Lexington man sentenced to life in prison after conviction in retrial

Carlos Lamont Ordway was originally given death before the conviction was overturned.
Carlos Lamont Ordway was originally given death before the conviction was overturned.

A Lexington man who once sat on Death Row was re-sentenced Friday to life in prison without parole for 25 years.

Carlos Lamont Ordway, 32, was convicted of murder in 2010 for the 2007 shooting deaths of Patrick Lewis, 21, and Rodrieques Turner, 25, both of Louisville.

But the Kentucky Supreme Court overturned the conviction, saying that a juror was improperly seated in the case and that a detective was improperly allowed to testify about Ordway's behavior and how it didn't appear consistent with a self-defense claim.

Another Fayette County jury convicted Ordway in July, and recommended that he be sentenced to life in prison without parole for 25 years on each of the two counts of murder, for a total of 50 years.

But by state law, those convictions must be served concurrently (simultaneously) and not consecutively (one sentence after the other).

In Jefferson County, Ordway was sentenced to 15 years for complicity to assault and complicity to robbery in the 2007 robbery of a Chase Bank in Louisville. Two bank employees were wounded in that robbery.

In addition, while he was in the Jefferson County jail, Ordway punched a corrections officer in the throat and caused an injury requiring surgery on the larynx. Ordway pleaded guilty to an amended charge of third-degree assault, for which he was sentenced to five years in prison.
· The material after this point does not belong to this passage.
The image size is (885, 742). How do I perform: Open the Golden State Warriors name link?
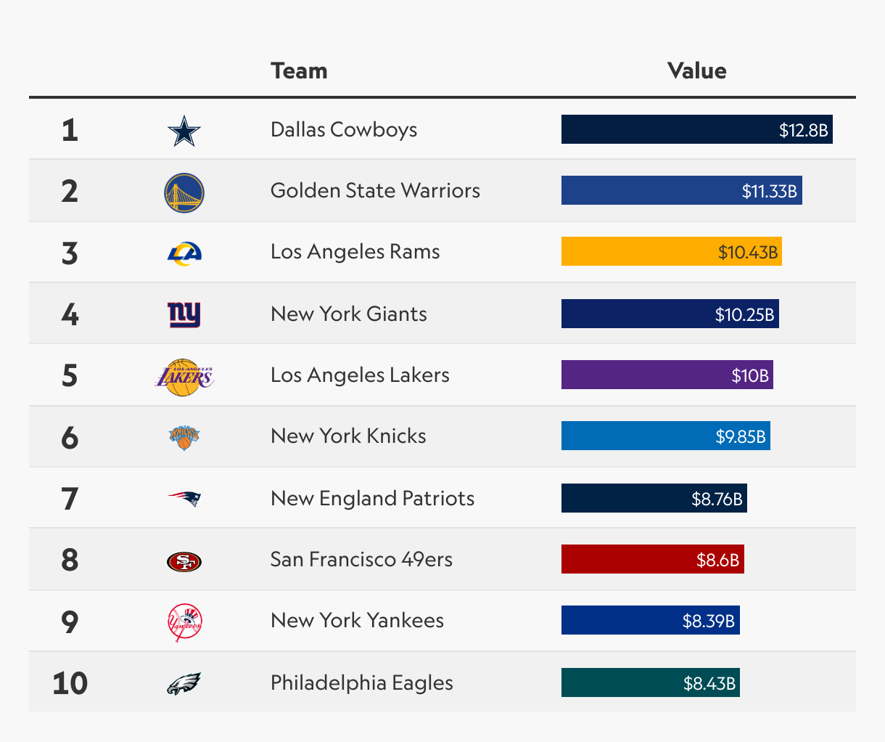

That five-year sentence ran consecutively with the 15-year sentence for a total of 20 years.

Fayette Commonwealth's Attorney Ray Larson said it was within Judge Pamela Goodwine's discretion to have the Jefferson County robbery and assault sentences run consecutively to the Fayette murder sentence.

"We would ask you to give him the absolute maximum possible," Larson said. "This man is a very dangerous person, and we hope you keep him in prison for as long as possible."

Goodwine made the five-year sentence for assault consecutive to Ordway's life sentence. Public defender Brian Hewlett said that's possible because the assault sentence is exempt because the offense happened when Ordway was in custody.

Hewlett said "there are grounds for appeal" which will be discussed with an appellate counsel appointed for Ordway.